● **Material shown**
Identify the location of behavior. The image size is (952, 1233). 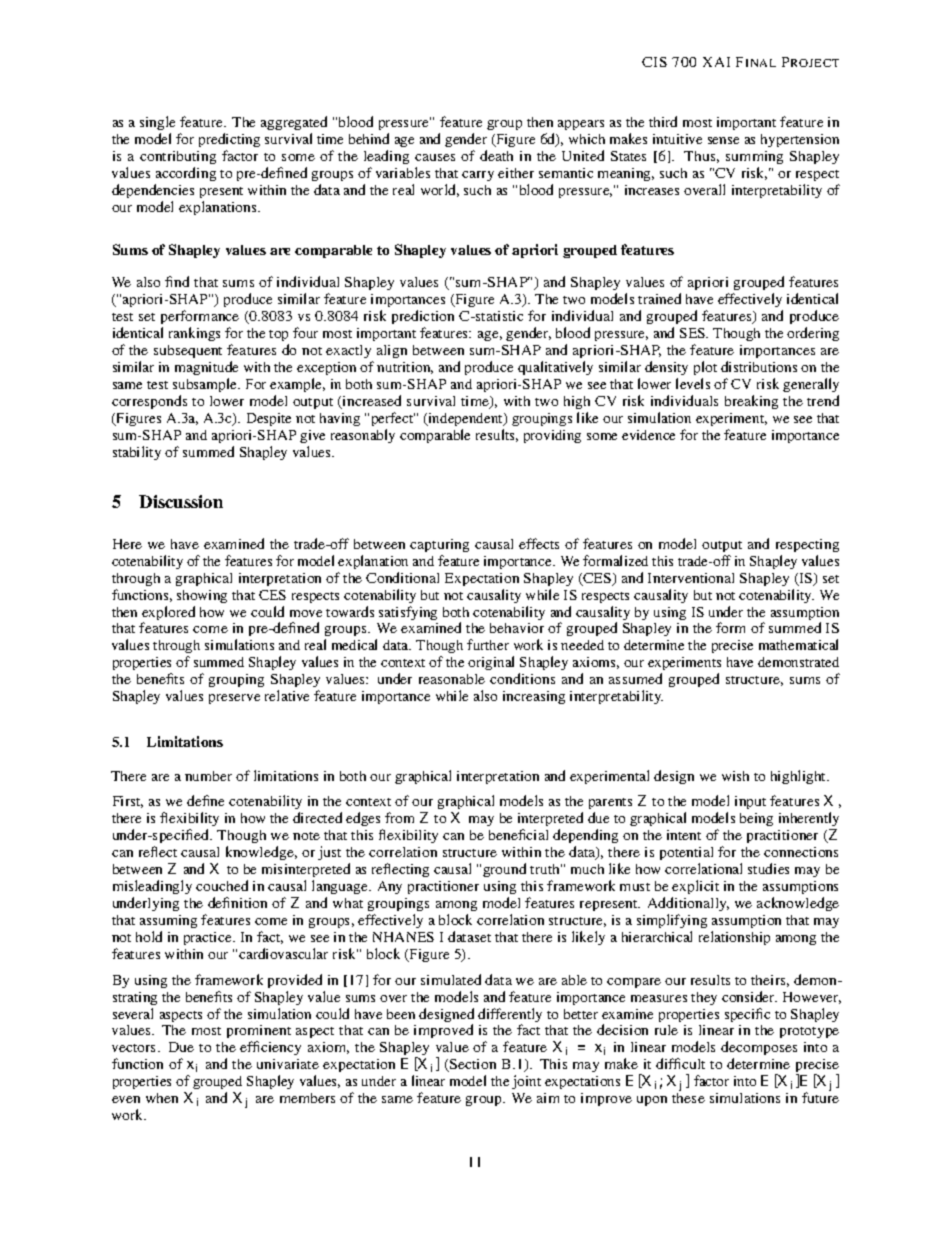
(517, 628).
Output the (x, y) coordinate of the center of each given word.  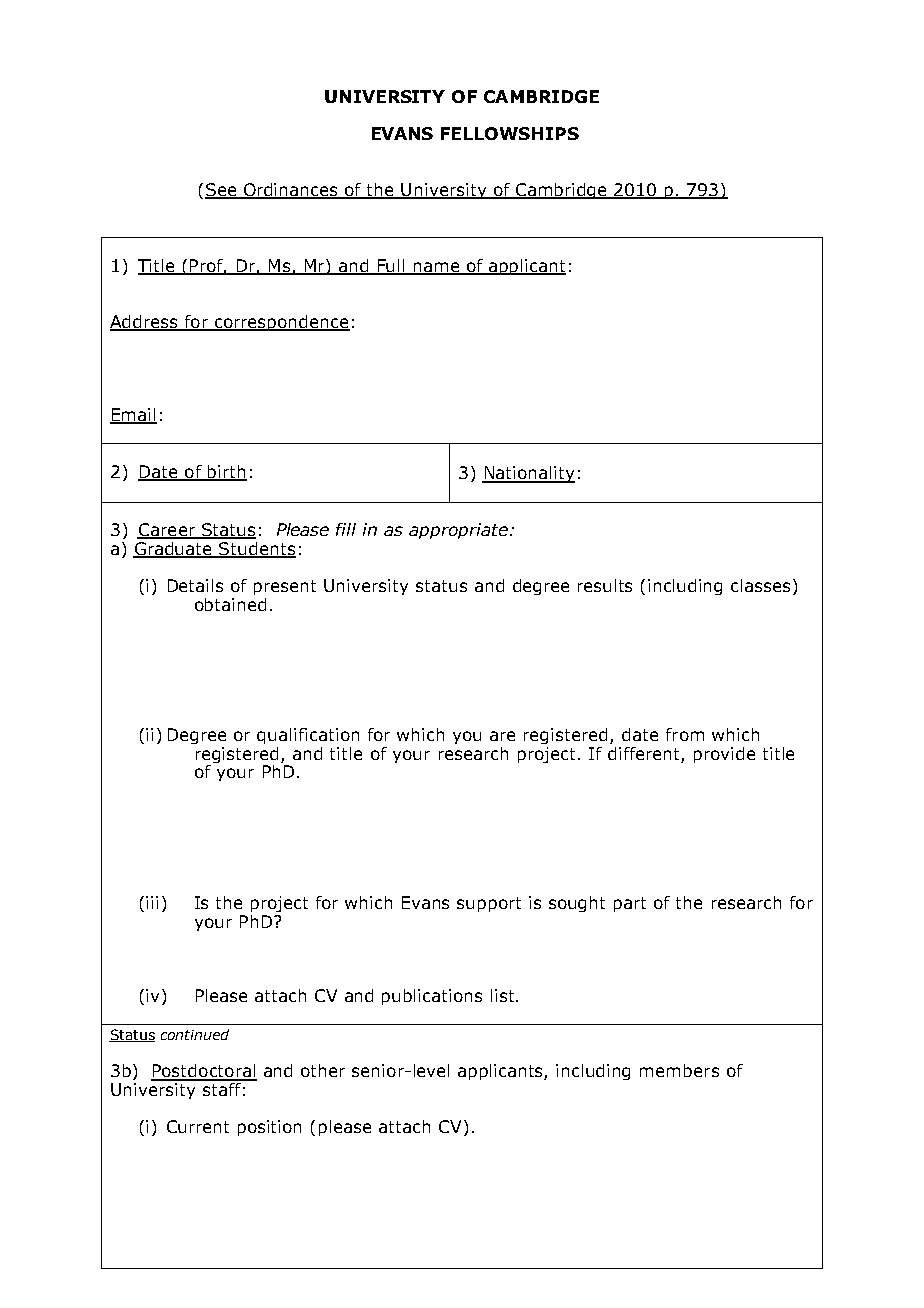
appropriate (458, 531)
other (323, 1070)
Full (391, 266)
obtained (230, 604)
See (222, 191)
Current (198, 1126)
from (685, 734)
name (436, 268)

● **Written task**
Copy the lines above word for word, every one of them, and leave out the pictures.

● **Correct result**
Identify the location of behavior. The image size is (952, 1233). 
(517, 628).
Output the (x, y) coordinate of the center of each given word.  
appropriate (458, 531)
other (323, 1070)
Full (391, 266)
obtained (230, 604)
See (222, 191)
Current (198, 1126)
from (685, 734)
name (436, 268)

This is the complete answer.